Cynara pulled up a stool beside the bed and waited for VelKalevi to regain full consciousness. Inevitably her eyes were drawn to the lines and planes of his body, as if to something alien and exotic but enticingly familiar.

She had seen unclothed men many times since she’d left the protection of her family’s palace. From her first day of command aboard the Pegasus, she had treated her crew with no regard to gender, a fact that frequently distressed her Dharman contingent. She had lived in close quarters with males of every description and several cultures, some of whom regarded sex as a casual diversion.

She’d felt no interest in any of them. That part of her had been shut down like an obsolete drive coil, and not entirely because of Tyr, as her parents believed. Tyr’s gender had given him all the opportunities denied her—until he’d bestowed his final, devastating gift.

Gift, and curse. All his knowledge was hers, all the skills she had hardly begun to absorb before her father had betrothed her to Fico Nyle Beneviste. She, a woman, had become captain of the Pegasus.

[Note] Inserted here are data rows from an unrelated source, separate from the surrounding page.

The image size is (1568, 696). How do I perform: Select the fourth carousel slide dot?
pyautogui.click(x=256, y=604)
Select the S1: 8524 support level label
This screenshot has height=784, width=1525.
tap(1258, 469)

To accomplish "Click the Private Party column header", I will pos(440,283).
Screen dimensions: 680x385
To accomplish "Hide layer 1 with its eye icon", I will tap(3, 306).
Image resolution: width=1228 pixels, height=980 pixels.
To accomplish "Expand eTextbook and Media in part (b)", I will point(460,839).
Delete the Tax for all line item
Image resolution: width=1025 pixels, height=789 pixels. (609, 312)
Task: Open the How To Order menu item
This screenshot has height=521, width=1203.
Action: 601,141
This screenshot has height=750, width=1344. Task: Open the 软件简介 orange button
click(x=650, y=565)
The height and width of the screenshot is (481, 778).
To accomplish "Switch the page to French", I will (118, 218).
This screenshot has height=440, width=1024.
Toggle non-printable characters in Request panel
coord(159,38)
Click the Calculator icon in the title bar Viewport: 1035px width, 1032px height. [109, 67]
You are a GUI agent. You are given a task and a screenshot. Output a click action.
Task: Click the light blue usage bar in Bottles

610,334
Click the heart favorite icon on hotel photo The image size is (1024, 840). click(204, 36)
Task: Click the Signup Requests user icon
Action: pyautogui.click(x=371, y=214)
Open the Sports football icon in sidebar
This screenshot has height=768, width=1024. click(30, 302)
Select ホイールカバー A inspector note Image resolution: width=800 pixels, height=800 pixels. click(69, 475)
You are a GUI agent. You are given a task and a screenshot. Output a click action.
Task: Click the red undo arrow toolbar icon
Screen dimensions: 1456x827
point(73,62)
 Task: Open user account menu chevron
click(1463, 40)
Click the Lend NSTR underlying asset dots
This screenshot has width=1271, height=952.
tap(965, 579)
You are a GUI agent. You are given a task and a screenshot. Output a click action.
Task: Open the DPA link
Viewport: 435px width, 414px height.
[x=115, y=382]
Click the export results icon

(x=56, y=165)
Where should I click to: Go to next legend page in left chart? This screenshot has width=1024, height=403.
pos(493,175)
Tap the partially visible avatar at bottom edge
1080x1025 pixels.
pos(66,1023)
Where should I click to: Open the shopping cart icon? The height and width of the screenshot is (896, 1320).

The price had been virtual rejection from Dharman society, horrified looks from every burgher-lord who considered her neither man nor woman but a grotesque combination of both, unfit for marriage or the position she held by virtue of Tyr’s extraordinary death.

Their judgment was no more than convention, a terror of breaching the high wall between male and female. Once she had known what it felt like to want a man. Sexual need—unspoken by Dharman women except in hushed whispers—had vanished since the blending as if it had never existed.

But as she looked at Ronan VelKalevi, she realized with faint shock that those obsolete biological functions had come back to life. She recognized them in her response to Ronan’s strong, scarred body, the steadiness of his gaze, the courage he must possess to have borne such pain.

Poseidon. She closed her eyes and let out a long, slow breath. Tyr was no part of what she felt now. Once she unbarred the gates to desire, she might never close them again.

How much do you know of human women, Ronan VelKalevi? Have you even been with one?

Ronan’s arm dropped over the edge of the bed. Cynara had one second to bring her thoughts under control before he turned and opened his eyes.

“Cynara,” he croaked.

He obviously remembered her, though she’d mentioned her given name only once. His breathing remained steady, but his pupils had constricted to mere pinpoints. The monitors showed a slight spike in his pulse.

“Ser VelKalevi,” she said, “how are you feeling?”

His gaze shifted from her face to the monitors and medical equipment suspended from the overhead. Cynara could see the memories playing behind his eyes, the rapid acknowledgment of his situation. He tried to swing his legs over the bed, but Cynara stopped him with a firm touch on his knee.

He tensed as if he might resist and then relaxed his muscles. The tight ridges of his stomach had their own share of scars, and he seemed not to notice that the blanket had fallen to the floor.

Furred sentients with little sexual dimorphism had no real need for modesty. Ronan had evidently not learned the concept from his human parents. He looked into Cynara’s eyes with open interest.